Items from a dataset
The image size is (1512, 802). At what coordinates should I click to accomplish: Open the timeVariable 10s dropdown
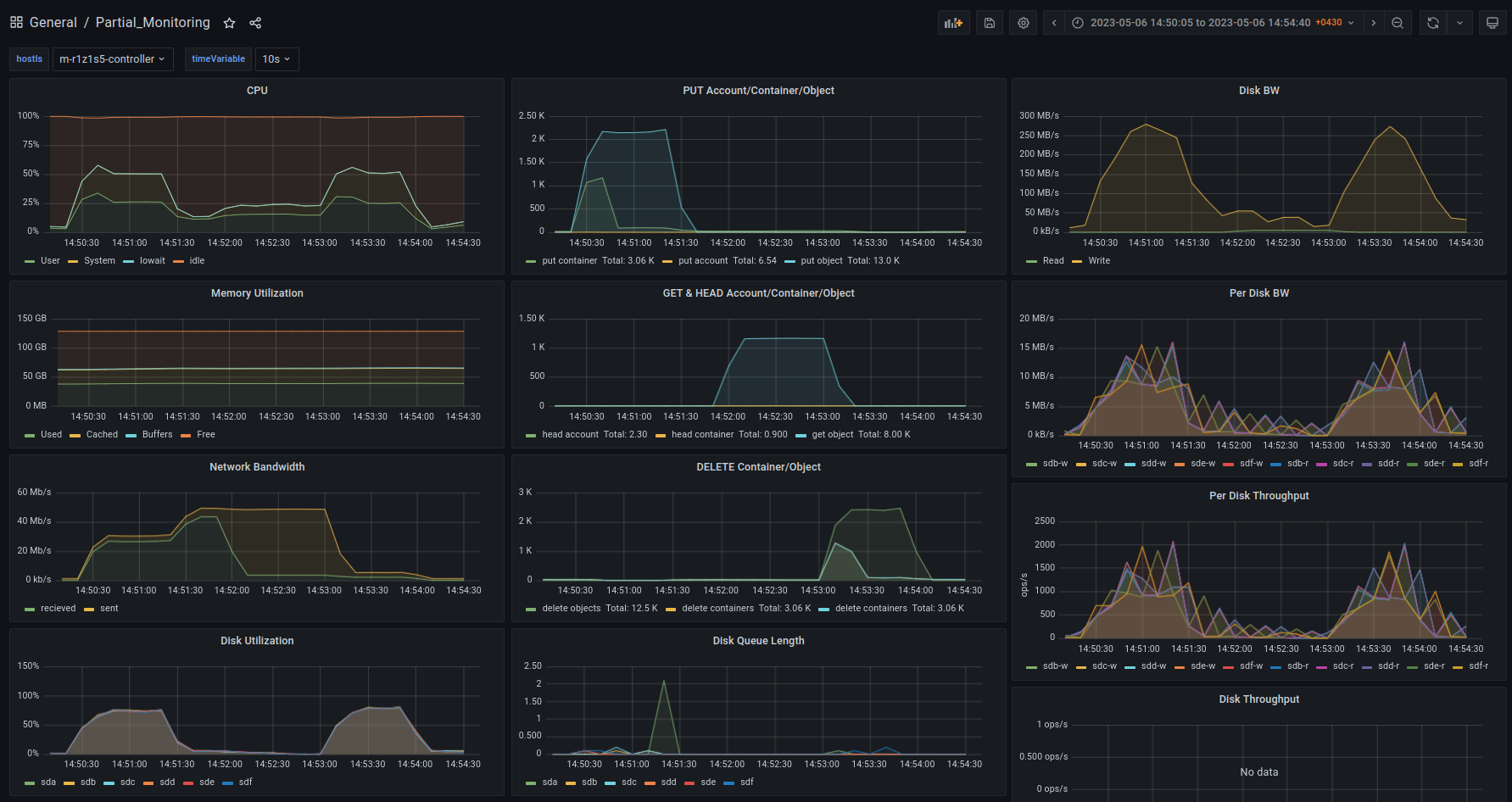(276, 59)
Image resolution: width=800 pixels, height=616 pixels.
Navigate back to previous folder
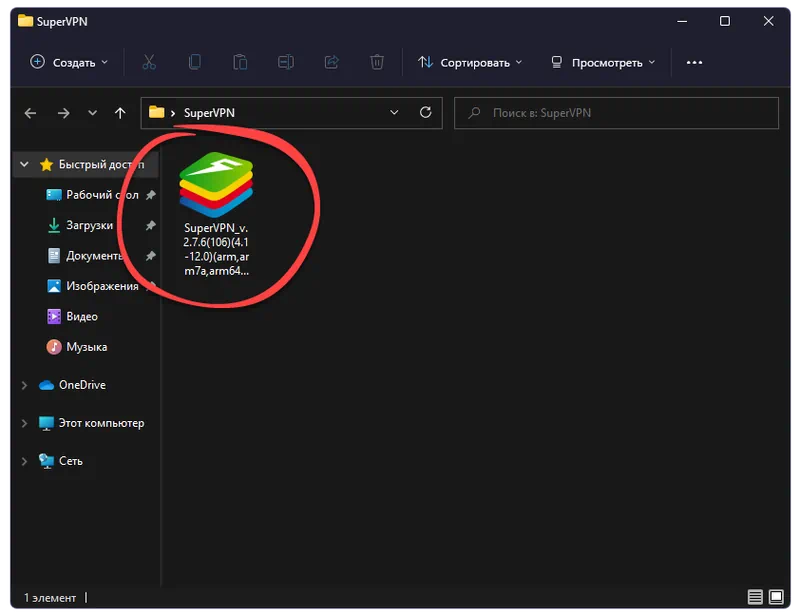[31, 113]
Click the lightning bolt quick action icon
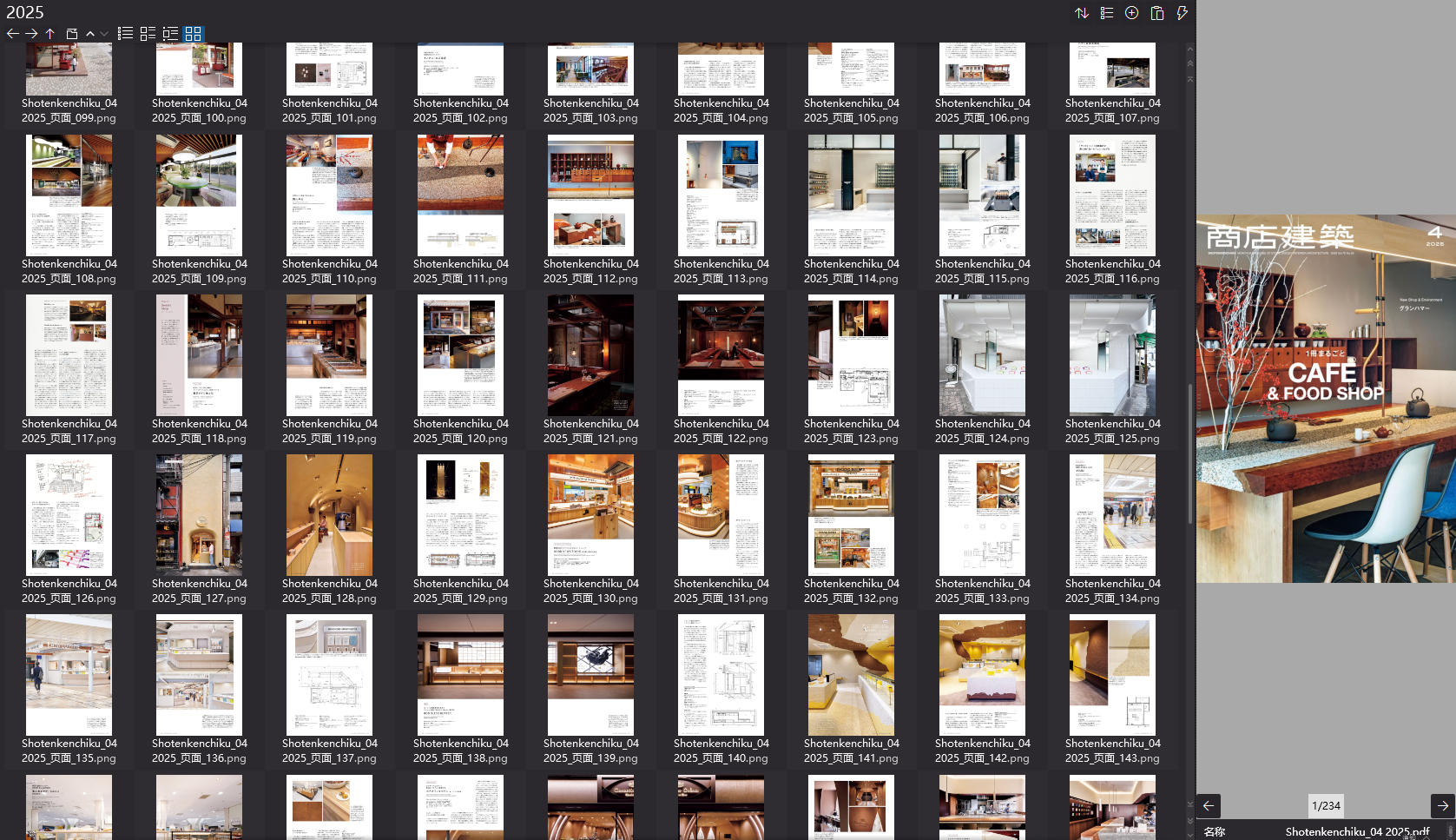 click(1182, 13)
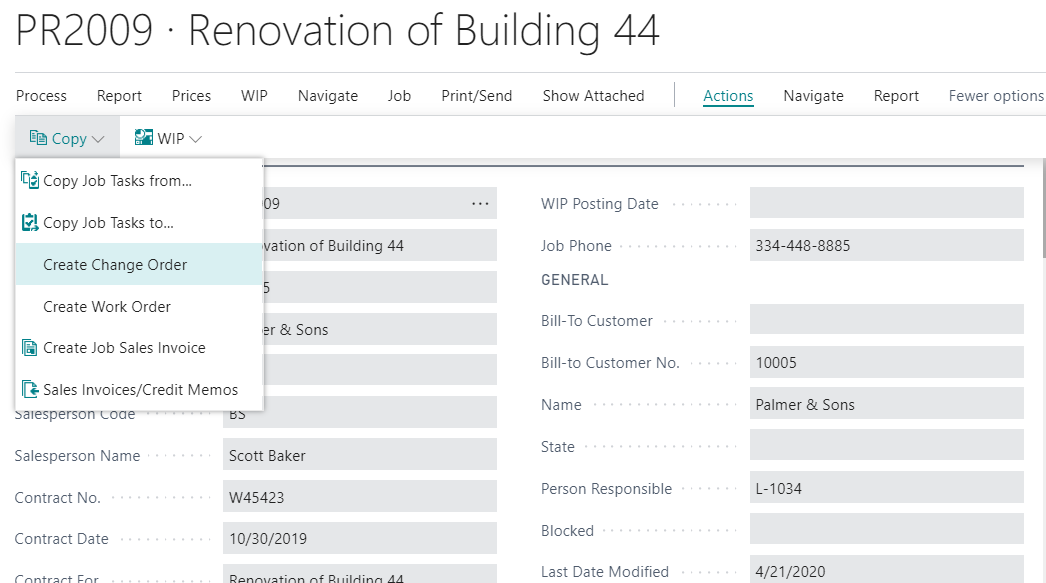Click the Copy Job Tasks from icon
The width and height of the screenshot is (1046, 583).
coord(30,181)
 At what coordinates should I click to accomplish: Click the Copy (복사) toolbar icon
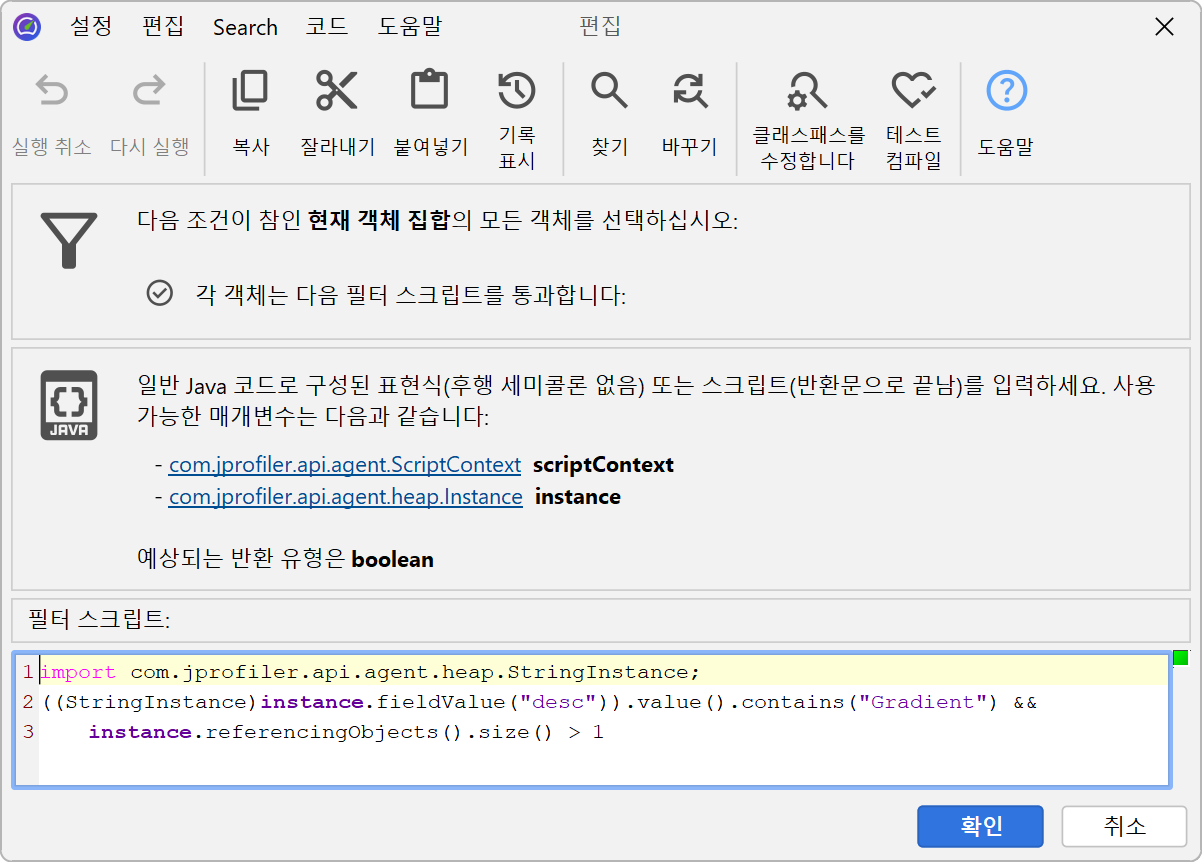(250, 91)
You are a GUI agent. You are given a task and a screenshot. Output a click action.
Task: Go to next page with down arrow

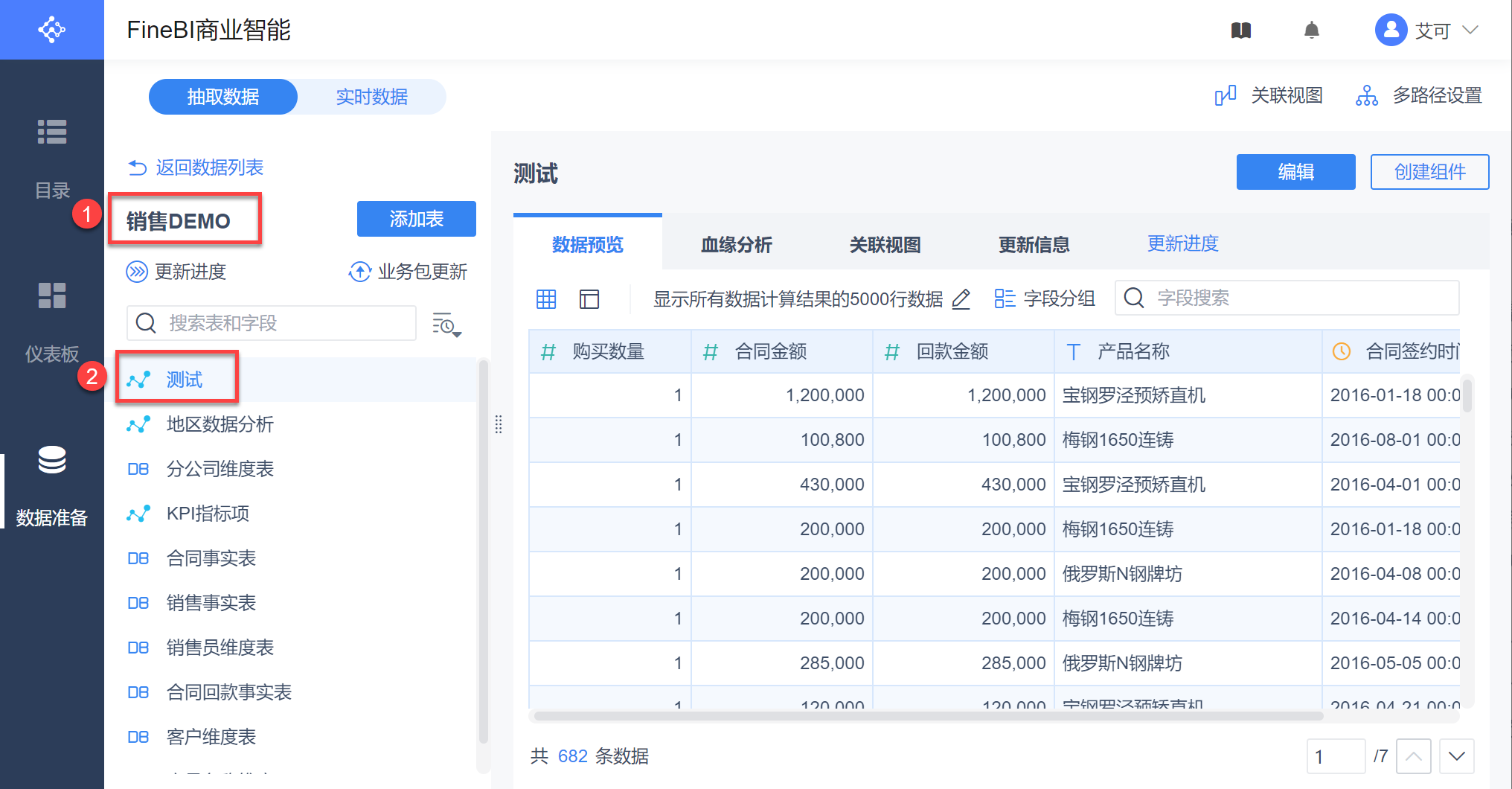click(1456, 756)
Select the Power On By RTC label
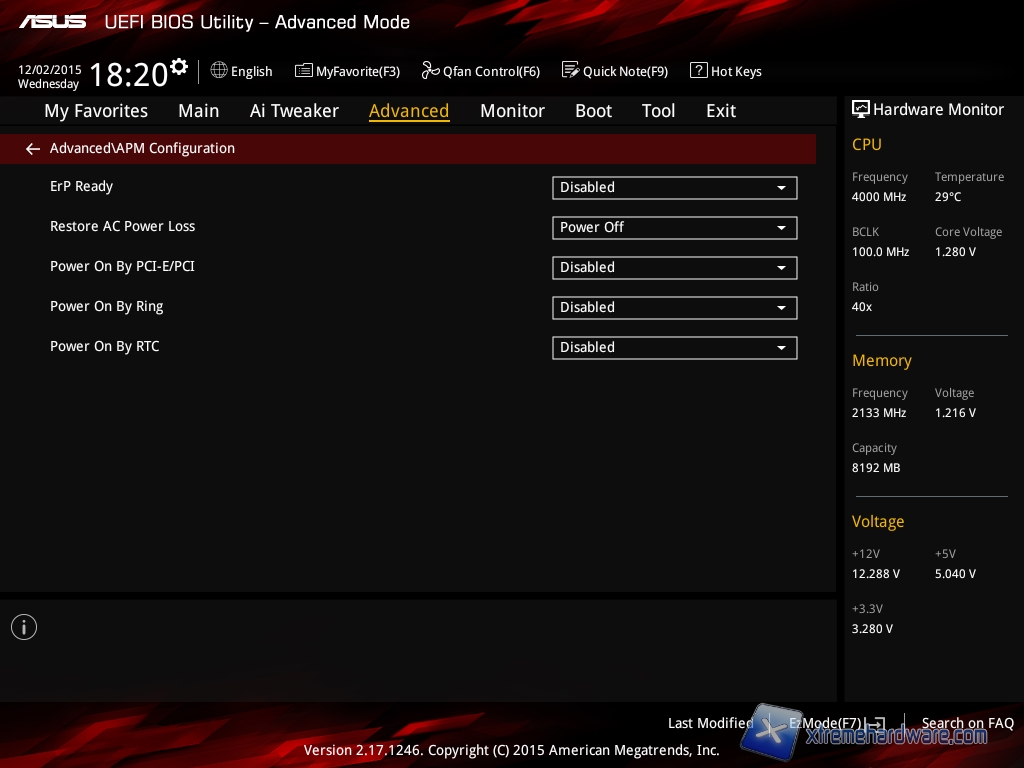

§ **Problem requirements**:
What must be output is the exact run of lines from the one holding "You are a GUI" through the end of the entries above, both ends included, minus the pictures.

§ **Your response**:
You are a GUI agent. You are given a task and a screenshot. Output a click action.
Task: Go to next page with down arrow

click(1456, 756)
Select the Power On By RTC label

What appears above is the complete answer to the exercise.